I continued my race against the clock by returning to the forsaken dirt road, and 45 minutes later I arrived at the ticket office of Beyt Shean national park, half an hour before the closing time. This was enough to explore the most important parts of the ancient city at a casual pace, take less than a hundred photos, and buy some souvenirs from the bookstore.

   

   

   

All tourist attractions in this region closed their doors at four o’clock, so there was nowhere left to go any more. I witnessed the sunset while driving towards Afula (25 km west of Beyt Shean), and it became dark before I reached the McDonald’s near Megiddo.

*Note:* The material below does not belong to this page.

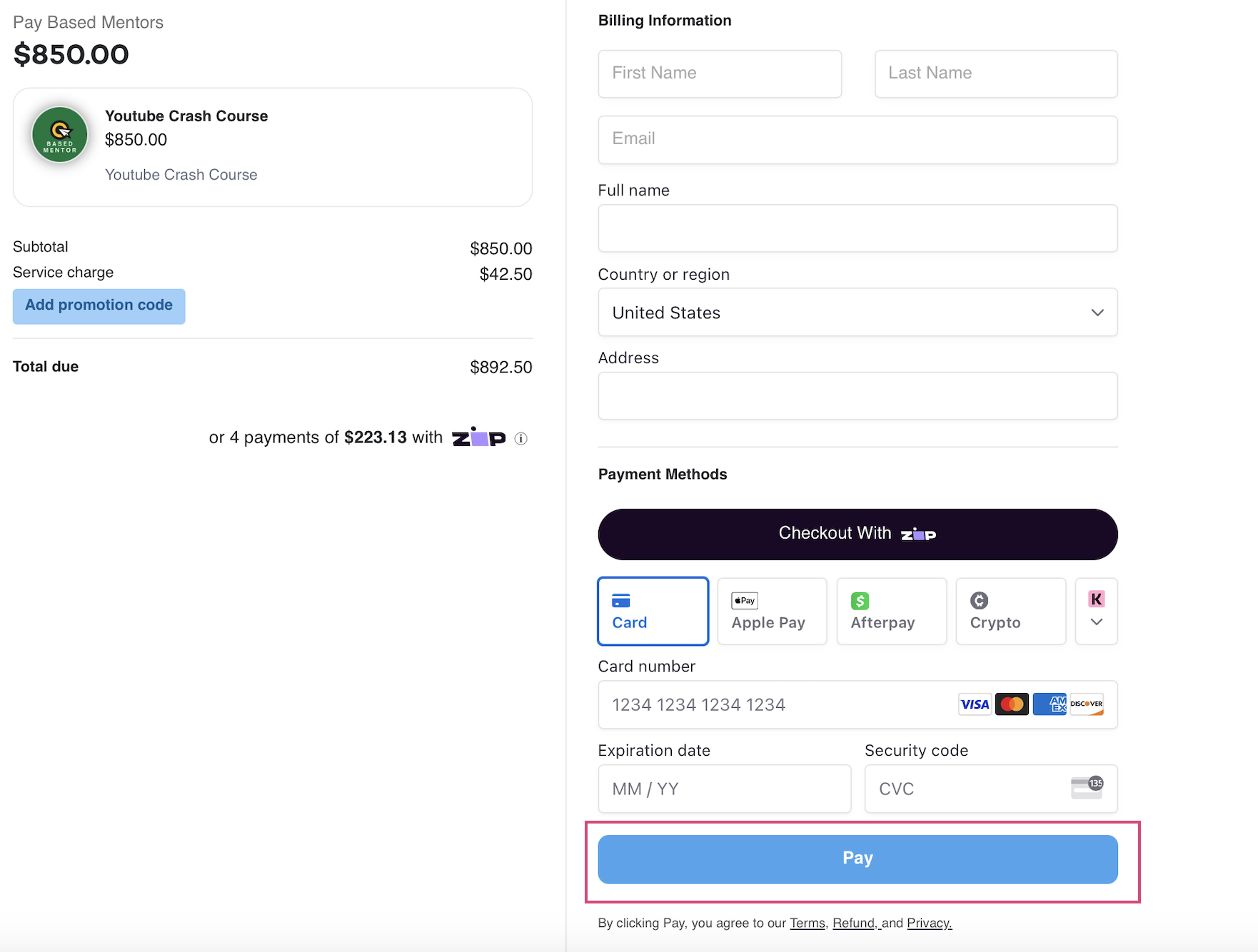Click the Klarna K icon

click(1097, 599)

A crispy chicken meal gave me energy to drive another four hours to Mitzpeh Ramon at the center of Negev desert.

Two teenage hitch-hikers were knocking the windows of cars at red traffic lights on highway 6, but again they were travelling to a different destination than me, and only stayed for five or ten kilometers in my car.

It was 21 o’clock when I arrived at the parking lot of Mitzpeh Ramon youth hostel. The trip meter of the car showed 900 km, of which 670 km had been driven today. Taking a well-deserved hot shower in my room, and then surfing on the Internet and watching a basketball game on television, I made the observation that while the low-budget accommodations in Israel are mostly intolerable slums, the Youth Hostel Association runs its business decently. Their price is seldom the cheapest offer, but it most probably will be the best value for money.